→ **Written request**:
Reproduce the data starting at the line containing "Image resolution: width=1064" and ending at the line containing "[x=112, y=142]", substituting "Directive" for "Instruction" and leaving everything else unchanged.

→ **Supplied material**:
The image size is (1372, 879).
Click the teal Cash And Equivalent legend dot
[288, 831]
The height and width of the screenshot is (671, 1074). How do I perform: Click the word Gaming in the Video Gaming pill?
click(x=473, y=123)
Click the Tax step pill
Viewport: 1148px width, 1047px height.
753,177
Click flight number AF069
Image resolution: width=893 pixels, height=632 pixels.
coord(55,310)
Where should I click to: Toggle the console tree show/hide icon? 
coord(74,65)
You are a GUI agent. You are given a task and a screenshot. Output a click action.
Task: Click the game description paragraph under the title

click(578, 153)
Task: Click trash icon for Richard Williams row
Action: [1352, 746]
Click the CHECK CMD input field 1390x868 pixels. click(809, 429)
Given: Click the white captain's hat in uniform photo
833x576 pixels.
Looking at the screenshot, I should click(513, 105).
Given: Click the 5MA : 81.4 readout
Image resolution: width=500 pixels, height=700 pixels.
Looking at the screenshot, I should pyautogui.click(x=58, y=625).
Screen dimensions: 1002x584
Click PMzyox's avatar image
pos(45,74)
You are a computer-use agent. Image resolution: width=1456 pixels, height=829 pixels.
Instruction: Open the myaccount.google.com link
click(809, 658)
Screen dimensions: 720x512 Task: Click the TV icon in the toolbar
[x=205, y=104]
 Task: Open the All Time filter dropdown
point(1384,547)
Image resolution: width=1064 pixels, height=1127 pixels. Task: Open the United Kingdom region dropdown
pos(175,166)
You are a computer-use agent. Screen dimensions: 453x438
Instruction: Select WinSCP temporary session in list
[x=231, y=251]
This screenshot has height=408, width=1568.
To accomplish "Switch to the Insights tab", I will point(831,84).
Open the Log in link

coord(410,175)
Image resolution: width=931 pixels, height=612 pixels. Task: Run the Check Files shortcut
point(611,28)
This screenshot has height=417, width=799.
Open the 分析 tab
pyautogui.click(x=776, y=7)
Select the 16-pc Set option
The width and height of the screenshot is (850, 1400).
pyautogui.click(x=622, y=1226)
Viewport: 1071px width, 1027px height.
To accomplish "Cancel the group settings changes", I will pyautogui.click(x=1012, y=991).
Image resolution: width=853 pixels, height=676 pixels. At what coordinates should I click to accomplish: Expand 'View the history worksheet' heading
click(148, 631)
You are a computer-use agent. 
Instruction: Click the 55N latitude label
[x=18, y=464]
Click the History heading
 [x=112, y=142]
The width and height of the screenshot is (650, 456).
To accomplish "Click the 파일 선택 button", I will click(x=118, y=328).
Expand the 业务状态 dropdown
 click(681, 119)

→ **Final result**:
Image resolution: width=1064 pixels, height=1127 pixels. Task: Open the United Kingdom region dropdown
pos(175,166)
You are a computer-use agent. Screen dimensions: 453x438
Directive: Select WinSCP temporary session in list
[x=231, y=251]
This screenshot has height=408, width=1568.
To accomplish "Switch to the Insights tab", I will point(831,84).
Open the Log in link

coord(410,175)
Image resolution: width=931 pixels, height=612 pixels. Task: Run the Check Files shortcut
point(611,28)
This screenshot has height=417, width=799.
Open the 分析 tab
pyautogui.click(x=776, y=7)
Select the 16-pc Set option
The width and height of the screenshot is (850, 1400).
pyautogui.click(x=622, y=1226)
Viewport: 1071px width, 1027px height.
To accomplish "Cancel the group settings changes", I will pyautogui.click(x=1012, y=991).
Image resolution: width=853 pixels, height=676 pixels. At what coordinates should I click to accomplish: Expand 'View the history worksheet' heading
click(148, 631)
You are a computer-use agent. 
Directive: Click the 55N latitude label
[x=18, y=464]
Click the History heading
 [x=112, y=142]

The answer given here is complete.